● ASSIGNMENT: Those lines of the records that contain "user" are to be located and copied.

::::

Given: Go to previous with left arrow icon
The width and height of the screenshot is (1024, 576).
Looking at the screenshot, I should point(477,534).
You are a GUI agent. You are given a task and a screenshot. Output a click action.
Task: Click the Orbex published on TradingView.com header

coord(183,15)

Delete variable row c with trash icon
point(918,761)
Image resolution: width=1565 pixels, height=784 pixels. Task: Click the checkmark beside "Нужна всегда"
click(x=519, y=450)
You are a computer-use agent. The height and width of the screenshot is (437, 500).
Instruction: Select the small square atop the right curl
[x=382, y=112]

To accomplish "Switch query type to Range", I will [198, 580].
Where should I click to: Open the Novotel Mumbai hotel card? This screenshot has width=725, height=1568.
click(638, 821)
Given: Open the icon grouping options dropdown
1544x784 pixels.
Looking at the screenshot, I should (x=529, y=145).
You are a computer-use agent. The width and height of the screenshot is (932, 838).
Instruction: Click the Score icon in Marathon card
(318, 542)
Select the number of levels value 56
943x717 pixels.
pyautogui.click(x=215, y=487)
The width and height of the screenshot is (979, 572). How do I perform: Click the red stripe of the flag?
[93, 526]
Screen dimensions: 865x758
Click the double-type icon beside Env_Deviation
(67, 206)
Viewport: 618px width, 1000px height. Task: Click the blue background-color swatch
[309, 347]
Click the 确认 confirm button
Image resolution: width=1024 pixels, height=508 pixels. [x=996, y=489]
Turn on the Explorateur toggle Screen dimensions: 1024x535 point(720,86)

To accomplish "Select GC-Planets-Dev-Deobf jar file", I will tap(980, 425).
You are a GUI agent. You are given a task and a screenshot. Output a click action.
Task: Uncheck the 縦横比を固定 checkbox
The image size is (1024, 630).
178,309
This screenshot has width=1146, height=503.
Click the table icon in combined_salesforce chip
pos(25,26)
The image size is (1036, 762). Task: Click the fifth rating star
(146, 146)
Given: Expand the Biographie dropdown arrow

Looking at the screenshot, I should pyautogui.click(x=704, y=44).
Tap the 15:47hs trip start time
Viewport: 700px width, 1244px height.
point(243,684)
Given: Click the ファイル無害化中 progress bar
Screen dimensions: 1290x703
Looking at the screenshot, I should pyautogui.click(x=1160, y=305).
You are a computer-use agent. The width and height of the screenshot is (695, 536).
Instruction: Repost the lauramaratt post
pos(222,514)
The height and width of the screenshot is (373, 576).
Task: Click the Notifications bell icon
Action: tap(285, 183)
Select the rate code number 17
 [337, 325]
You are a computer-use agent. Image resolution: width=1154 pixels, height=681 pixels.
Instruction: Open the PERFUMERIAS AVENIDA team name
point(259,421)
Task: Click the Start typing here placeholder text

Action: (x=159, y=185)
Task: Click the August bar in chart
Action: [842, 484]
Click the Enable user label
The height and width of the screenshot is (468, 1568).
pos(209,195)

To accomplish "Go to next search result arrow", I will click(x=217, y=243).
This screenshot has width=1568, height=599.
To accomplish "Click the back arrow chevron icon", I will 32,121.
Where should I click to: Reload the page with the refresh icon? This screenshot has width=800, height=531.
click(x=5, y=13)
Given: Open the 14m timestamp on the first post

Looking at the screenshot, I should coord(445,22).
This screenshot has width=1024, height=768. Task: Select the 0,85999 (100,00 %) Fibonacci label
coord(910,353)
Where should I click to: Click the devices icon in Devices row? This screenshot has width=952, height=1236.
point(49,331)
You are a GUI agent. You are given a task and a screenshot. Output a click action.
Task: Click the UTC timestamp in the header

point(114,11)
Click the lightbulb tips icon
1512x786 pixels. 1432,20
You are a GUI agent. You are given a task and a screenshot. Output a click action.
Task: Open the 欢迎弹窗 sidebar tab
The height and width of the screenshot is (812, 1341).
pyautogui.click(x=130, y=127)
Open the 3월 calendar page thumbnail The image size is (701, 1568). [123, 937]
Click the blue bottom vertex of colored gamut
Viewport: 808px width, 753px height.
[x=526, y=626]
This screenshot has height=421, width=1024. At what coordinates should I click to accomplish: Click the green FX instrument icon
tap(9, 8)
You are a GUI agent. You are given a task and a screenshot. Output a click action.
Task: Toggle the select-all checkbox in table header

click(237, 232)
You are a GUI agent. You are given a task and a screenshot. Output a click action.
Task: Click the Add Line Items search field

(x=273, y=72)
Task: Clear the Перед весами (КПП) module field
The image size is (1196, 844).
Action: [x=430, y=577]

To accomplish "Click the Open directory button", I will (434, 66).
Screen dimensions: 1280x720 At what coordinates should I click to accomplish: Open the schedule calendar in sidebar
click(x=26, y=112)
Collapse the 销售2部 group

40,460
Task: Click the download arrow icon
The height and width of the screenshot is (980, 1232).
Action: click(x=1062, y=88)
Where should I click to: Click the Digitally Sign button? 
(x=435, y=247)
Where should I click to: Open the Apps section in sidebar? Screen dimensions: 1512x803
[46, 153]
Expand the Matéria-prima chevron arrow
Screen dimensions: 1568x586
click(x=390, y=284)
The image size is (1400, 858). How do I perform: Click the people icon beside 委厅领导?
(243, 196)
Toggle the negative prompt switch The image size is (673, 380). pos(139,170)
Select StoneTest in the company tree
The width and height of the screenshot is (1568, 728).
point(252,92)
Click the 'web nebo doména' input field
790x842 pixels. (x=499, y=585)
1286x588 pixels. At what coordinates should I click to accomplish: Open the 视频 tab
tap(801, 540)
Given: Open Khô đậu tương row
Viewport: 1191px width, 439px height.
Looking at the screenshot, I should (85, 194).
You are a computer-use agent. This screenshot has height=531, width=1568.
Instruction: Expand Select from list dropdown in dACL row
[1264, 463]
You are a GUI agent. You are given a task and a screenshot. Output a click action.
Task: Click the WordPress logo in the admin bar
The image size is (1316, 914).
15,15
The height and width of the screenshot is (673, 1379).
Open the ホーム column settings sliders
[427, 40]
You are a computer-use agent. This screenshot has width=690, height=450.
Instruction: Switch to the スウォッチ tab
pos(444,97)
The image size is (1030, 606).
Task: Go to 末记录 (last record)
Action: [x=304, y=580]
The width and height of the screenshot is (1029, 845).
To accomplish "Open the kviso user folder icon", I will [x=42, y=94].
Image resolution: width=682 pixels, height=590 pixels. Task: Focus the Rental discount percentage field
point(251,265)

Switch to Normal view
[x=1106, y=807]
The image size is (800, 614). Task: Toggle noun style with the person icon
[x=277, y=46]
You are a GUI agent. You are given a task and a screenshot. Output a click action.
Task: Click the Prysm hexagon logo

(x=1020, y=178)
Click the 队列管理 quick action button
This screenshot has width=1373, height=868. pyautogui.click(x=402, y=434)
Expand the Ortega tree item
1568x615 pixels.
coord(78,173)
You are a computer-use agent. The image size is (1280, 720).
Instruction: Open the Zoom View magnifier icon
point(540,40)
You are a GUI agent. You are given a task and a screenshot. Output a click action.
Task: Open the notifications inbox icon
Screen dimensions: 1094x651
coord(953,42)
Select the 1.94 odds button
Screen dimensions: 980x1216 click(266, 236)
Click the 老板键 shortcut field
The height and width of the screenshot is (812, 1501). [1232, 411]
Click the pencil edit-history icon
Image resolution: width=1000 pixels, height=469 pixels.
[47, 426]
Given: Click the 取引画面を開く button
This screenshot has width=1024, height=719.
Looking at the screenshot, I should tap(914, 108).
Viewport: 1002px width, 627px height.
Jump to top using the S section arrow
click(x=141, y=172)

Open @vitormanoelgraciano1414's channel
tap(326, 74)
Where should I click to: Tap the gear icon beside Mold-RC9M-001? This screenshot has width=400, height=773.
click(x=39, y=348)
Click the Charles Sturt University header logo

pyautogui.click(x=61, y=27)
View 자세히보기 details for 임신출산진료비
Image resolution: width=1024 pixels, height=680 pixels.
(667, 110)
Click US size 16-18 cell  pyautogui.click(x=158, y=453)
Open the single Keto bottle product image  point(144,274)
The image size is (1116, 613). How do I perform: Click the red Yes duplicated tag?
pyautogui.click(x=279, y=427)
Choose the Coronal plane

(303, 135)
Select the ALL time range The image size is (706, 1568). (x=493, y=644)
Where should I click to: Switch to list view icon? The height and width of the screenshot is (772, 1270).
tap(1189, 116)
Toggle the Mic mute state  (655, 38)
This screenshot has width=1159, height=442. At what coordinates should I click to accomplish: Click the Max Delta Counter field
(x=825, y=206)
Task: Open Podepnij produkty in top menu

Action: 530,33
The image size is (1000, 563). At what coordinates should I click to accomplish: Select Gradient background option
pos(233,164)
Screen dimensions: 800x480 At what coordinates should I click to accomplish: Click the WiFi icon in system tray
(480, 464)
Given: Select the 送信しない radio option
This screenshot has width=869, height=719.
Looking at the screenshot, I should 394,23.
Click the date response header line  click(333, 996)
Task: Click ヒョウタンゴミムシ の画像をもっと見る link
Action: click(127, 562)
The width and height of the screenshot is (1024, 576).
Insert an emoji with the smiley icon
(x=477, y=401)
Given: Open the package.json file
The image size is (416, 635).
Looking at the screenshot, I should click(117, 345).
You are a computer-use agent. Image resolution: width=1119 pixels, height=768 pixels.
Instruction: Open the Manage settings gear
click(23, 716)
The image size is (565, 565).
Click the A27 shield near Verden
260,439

::::

● EXPECTED OUTPUT:
Click the Enable user label
To accomplish "Open the kviso user folder icon", I will [x=42, y=94].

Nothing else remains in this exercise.